Fourth, clarify red lines around critical infrastructure. The Balticconnector gas pipeline incident in 2023 and subsequent cases of seabed cable damage in northern waters have already prompted NATO to expand undersea domain awareness. In the Baltic, allies should move from awareness to guardianship: map out the top 20 nodes whose loss would most disrupt reinforcement or civilian life, publish that list to raise the bar for would‑be saboteurs, and quietly assign persistent surveillance — not just ships, but uncrewed systems and seabed sensors that make covert tampering conspicuously risky.

Finally, speak to publics early and often. The Kremlin’s gray‑zone artistry depends on Western self‑deterrence and social fatigue. Clear, consistent communication — that these incidents are designed to make democracies second‑guess themselves; that rules‑based pushback is not escalation but stabilization; that shared costs today prevent far higher costs tomorrow — is not a sideline. It is part of the shield.

Skeptics warn that talking tough about “tests” can become a self‑fulfilling prophecy, trapping policy in a reactive crouch. They have a point. The answer is disciplined proportionality and persistent presence, not loud threats. Credibility, in the Baltic theater, will be measured in prepositioned fuel bladders, deconflicted flight plans, exercised rail spurs, and alerted air defense crews — the unglamorous sinews that turn an alliance from a promise into a plan.

So what does escalation look like if Moscow decides the temperature is still too low? Expect more of the same, but closer and more frequent: drones flown deeper into allied airspace under the guise of “weather balloons,” coast guard standoffs over scientific buoys or crayfish traps, civil airliners forced to wave off approaches to regional airports as nav signals flicker, and maritime “safety notices” that suddenly close off rectangular patches of sea in shipping lanes near the approaches to the Gulf of Finland. Each incident would be calibrated to generate uncertainty and arguments about response, not a firefight.

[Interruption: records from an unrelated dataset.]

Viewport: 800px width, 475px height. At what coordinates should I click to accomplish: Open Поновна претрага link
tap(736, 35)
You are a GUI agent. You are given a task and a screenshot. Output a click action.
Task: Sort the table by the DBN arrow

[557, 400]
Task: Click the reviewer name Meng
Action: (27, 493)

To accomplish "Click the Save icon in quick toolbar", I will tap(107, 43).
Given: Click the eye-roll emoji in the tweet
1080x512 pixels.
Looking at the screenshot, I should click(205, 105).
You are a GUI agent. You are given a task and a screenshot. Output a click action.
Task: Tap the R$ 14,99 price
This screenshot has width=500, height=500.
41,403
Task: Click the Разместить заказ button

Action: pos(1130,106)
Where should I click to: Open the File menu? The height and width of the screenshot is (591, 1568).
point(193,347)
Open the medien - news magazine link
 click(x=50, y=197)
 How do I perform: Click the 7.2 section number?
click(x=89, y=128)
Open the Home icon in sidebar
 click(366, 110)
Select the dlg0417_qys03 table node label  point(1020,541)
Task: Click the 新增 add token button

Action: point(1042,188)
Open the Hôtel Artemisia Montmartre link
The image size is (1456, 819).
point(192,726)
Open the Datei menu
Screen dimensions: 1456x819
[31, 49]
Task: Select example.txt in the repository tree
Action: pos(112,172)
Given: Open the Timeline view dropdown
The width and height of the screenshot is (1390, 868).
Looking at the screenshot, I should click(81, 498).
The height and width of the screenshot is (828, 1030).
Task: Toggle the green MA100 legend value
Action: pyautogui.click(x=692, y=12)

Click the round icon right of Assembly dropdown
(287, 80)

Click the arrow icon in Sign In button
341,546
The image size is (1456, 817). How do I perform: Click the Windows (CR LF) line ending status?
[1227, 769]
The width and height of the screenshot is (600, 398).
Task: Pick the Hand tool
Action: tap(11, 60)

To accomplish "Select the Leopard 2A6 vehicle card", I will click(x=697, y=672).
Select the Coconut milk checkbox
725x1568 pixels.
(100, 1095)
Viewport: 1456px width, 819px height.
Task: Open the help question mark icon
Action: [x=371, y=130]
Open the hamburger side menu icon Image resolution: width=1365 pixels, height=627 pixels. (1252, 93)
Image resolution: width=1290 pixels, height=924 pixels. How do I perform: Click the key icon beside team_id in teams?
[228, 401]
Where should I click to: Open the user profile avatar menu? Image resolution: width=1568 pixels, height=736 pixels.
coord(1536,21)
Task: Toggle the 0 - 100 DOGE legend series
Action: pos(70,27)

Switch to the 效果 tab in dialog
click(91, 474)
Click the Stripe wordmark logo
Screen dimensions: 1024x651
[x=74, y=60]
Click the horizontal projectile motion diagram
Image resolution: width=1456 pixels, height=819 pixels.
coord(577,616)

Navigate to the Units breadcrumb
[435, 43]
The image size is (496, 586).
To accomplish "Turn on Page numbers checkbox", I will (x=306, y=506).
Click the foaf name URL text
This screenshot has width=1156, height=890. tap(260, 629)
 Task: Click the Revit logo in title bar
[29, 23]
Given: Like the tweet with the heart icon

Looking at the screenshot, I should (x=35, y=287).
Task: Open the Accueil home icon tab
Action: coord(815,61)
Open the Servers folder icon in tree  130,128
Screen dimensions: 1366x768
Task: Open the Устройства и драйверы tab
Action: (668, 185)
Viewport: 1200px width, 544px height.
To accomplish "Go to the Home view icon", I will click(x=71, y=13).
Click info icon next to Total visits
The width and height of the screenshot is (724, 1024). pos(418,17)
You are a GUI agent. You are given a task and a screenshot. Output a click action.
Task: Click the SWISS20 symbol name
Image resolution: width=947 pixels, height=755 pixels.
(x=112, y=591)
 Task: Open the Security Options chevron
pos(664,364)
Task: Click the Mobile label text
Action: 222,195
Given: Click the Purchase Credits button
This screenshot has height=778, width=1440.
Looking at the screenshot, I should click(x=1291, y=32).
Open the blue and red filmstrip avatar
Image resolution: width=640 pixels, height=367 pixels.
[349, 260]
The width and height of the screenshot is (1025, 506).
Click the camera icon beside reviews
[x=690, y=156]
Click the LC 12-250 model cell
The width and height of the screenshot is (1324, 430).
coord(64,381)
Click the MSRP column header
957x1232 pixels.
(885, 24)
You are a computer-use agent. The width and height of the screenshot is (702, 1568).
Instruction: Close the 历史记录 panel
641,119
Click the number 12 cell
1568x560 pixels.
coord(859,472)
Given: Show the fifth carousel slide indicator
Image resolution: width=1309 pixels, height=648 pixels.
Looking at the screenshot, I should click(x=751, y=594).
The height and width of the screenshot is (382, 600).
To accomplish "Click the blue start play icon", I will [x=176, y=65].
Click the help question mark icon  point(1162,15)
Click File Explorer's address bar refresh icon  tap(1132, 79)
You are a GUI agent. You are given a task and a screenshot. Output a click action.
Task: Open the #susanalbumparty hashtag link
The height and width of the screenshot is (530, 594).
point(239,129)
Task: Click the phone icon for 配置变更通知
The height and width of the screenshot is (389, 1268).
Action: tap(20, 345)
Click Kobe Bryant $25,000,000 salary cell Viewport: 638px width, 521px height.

That calibration is the danger. The more often such incidents occur without predictable consequences, the more a new normal sets in — one in which Russian officers on the Baltic littoral feel licensed to improvise for effect, and NATO’s local commanders become habituated to restraint. The risk is not only miscalculation at the tactical level; it is strategic drift. Over time, the line between a “probe” and a “fait accompli” can blur in a haze of precedent.

The Baltic states themselves understand this better than anyone. Their response has been to invest, integrate, and internationalize: increase national defense spending, align plans with neighbors, and embed foreign forces on their soil. Those choices are not escalatory; they are stabilizing. They raise the cost of adventurism and widen the circle of stakeholders committed to regional peace.

The Kremlin’s wager is that democracies tire before autocracies blink. But the Baltic story of the past two years offers a different lesson: pressure has clarified purpose. If Moscow’s dangerous game aims to test NATO, the prudent reply is not a single retort but a posture — one that is steady, layered, and relentlessly practiced. In deterrence, repetition is reputation. And in the Baltic, reputation may be the most powerful weapon of all.